Convolutional Kolmogorov-Arnold Networks
Alexander Dylan Bodner, Antonio Santiago Tepsich, Jack Natan Spolski, Santiago Pourteau
TL;DR
The paper tackles parameter efficiency in vision models by introducing Convolutional Kolmogorov-Arnold Networks, which replace fixed convolutional weights with learnable spline-based activations (B-splines) within convolutional kernels. The authors design KAN Convolutions, discuss grid extension to keep splines well-behaved, and analyze the parameter implications, demonstrating competitive Fashion-MNIST performance with substantially fewer parameters in several configurations.

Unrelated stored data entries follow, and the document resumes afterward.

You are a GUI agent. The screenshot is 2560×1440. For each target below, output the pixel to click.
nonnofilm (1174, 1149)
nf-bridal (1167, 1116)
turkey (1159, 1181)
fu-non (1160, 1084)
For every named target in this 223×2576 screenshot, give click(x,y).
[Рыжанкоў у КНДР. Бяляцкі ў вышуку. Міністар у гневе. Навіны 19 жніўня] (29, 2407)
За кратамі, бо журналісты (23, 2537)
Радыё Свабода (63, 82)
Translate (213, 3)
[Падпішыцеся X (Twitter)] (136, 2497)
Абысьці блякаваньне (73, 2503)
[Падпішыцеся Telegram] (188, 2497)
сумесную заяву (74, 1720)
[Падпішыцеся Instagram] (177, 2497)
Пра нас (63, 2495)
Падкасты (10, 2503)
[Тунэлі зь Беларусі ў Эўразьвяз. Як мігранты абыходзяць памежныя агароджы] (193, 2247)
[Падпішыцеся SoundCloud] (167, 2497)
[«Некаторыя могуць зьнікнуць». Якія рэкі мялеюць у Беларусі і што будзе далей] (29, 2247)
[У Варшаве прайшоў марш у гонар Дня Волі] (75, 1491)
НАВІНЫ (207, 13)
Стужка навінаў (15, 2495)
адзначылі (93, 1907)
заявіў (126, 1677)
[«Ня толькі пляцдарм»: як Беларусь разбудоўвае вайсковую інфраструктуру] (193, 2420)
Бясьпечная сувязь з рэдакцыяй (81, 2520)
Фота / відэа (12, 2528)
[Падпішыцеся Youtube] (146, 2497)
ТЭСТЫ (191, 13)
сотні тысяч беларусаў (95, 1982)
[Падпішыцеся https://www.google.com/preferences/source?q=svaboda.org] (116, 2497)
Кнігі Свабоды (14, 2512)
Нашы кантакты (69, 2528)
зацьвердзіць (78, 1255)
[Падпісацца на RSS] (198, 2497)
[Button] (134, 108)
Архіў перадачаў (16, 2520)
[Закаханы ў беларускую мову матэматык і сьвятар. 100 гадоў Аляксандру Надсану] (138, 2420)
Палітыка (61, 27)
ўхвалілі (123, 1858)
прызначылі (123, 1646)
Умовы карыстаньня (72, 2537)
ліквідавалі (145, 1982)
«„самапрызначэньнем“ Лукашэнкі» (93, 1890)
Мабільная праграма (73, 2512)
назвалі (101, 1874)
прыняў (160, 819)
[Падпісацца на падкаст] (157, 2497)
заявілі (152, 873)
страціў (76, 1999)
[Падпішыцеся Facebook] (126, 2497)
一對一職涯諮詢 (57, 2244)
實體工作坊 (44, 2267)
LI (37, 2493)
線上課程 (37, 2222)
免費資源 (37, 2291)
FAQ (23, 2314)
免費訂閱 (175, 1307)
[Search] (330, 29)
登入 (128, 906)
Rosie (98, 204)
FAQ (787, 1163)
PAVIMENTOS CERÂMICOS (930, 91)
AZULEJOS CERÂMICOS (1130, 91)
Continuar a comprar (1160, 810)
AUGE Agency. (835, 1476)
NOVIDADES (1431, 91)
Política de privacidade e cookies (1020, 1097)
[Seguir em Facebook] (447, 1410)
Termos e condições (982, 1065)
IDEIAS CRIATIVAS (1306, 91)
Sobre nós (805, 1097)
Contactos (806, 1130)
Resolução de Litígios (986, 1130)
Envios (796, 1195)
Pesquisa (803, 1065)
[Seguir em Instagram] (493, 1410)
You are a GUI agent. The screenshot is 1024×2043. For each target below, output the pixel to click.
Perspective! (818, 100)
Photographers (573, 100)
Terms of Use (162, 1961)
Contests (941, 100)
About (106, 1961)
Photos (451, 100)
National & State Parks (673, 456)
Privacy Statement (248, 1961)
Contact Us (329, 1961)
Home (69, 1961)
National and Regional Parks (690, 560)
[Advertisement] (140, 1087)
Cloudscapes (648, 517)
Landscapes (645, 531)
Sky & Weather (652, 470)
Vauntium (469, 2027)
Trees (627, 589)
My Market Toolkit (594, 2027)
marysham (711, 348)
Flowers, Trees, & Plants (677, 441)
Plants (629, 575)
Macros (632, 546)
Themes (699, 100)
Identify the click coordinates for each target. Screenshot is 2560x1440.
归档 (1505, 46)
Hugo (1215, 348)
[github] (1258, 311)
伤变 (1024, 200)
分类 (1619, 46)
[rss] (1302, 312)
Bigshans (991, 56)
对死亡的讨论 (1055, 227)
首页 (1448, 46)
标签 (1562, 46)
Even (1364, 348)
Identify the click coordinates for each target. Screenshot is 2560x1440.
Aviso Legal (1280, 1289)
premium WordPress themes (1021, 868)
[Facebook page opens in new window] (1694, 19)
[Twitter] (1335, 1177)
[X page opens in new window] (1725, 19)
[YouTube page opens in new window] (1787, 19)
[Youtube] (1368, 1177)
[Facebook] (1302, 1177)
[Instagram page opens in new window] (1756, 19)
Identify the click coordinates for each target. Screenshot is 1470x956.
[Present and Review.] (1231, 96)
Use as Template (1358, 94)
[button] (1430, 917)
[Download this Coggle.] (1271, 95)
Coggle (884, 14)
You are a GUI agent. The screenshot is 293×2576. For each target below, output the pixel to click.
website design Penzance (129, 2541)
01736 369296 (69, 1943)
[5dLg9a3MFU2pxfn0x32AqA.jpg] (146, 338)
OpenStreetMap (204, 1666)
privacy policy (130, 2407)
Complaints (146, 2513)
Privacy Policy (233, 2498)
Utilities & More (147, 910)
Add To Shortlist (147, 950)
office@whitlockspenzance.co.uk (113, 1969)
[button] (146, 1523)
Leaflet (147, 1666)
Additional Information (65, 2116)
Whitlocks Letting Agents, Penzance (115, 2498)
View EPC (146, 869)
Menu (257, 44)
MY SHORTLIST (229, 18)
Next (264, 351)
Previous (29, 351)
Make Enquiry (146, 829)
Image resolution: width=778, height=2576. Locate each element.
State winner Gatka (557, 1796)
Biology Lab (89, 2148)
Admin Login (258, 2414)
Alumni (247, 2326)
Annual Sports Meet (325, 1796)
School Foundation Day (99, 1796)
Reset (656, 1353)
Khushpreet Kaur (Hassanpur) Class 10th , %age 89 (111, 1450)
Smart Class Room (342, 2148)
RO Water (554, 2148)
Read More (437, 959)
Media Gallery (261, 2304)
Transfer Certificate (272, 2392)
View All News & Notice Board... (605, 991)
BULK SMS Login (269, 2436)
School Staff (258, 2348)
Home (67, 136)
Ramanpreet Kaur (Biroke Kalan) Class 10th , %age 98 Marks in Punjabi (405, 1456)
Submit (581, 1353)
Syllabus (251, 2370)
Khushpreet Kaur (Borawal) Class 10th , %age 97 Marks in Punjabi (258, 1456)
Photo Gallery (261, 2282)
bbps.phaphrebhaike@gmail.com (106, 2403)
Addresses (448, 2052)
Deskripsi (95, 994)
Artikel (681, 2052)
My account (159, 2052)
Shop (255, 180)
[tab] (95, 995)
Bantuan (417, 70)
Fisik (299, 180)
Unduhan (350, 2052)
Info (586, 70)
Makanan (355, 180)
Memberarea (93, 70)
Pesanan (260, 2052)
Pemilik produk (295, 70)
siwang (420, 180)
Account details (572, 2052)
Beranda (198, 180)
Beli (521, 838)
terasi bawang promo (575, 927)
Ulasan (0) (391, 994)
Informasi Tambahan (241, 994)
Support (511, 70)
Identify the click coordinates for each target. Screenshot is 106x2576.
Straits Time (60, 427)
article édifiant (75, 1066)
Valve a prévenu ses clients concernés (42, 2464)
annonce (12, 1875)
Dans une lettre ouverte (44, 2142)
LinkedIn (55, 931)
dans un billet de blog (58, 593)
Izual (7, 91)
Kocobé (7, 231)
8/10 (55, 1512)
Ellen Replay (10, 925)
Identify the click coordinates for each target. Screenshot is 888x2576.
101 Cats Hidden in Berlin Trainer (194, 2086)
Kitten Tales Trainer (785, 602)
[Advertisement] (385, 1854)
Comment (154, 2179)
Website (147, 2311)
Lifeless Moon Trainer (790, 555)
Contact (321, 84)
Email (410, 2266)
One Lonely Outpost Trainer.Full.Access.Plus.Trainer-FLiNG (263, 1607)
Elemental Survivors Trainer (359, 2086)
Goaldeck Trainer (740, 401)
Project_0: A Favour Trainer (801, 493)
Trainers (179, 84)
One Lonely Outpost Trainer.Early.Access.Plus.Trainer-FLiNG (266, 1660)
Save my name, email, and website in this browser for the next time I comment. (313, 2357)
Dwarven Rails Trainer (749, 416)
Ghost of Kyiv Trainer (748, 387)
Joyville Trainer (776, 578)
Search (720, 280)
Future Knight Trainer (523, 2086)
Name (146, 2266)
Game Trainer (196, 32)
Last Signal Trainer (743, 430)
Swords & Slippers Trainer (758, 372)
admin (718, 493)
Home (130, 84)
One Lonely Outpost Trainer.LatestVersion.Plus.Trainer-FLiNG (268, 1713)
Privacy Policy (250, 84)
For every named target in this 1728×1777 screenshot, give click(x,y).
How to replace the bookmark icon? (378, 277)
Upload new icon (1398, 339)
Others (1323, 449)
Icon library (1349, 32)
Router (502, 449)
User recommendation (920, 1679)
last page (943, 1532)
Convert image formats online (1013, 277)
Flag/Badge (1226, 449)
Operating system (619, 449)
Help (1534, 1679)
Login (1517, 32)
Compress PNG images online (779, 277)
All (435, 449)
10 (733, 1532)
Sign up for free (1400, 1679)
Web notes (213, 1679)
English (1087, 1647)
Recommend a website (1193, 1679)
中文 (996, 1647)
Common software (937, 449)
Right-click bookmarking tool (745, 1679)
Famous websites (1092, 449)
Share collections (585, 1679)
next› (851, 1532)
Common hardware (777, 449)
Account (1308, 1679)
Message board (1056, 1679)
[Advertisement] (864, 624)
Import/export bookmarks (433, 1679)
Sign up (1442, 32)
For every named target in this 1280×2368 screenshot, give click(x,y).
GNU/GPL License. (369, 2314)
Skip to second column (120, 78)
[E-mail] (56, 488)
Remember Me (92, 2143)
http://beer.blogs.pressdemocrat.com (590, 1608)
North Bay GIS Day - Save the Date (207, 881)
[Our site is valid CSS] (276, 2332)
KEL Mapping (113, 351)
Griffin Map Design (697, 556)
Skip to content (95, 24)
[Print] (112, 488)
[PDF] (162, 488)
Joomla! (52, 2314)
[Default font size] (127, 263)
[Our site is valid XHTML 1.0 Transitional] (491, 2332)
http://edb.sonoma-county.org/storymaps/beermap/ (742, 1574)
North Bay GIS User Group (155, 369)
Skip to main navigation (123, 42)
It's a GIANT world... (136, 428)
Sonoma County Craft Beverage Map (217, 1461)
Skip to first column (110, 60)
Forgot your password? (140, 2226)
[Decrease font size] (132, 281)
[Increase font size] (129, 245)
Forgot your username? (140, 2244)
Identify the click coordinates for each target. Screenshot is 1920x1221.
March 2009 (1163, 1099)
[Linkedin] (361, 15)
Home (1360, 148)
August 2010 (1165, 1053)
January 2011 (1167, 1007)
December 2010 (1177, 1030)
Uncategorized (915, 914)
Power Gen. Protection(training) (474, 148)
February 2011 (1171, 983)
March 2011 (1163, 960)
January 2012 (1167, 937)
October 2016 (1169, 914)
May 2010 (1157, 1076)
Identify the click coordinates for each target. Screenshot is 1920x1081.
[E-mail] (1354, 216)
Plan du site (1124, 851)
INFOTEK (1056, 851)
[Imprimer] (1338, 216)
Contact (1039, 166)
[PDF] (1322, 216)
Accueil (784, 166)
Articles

They provide a thorough experimental comparison across architectures and highlight both potential gains in expressivity and practical challenges, such as slower training times due to non-GPU-parallelizable spline computations. The work establishes Convolutional KANs as a promising, parameter-efficient alternative to standard CNNs and outlines clear directions for improving scalability and interpretability in future research.
Abstract
In this paper, we present Convolutional Kolmogorov-Arnold Networks, a novel architecture that integrates the learnable spline-based activation functions of Kolmogorov-Arnold Networks (KANs) into convolutional layers. By replacing traditional fixed-weight kernels with learnable non-linear functions, Convolutional KANs offer a significant improvement in parameter efficiency and expressive power over standard Convolutional Neural Networks (CNNs). We empirically evaluate Convolutional KANs on the Fashion-MNIST dataset, demonstrating competitive accuracy with up to 50% fewer parameters compared to baseline classic convolutions. This suggests that the KAN Convolution can effectively capture complex spatial relationships with fewer resources, offering a promising alternative for parameter-efficient deep learning models.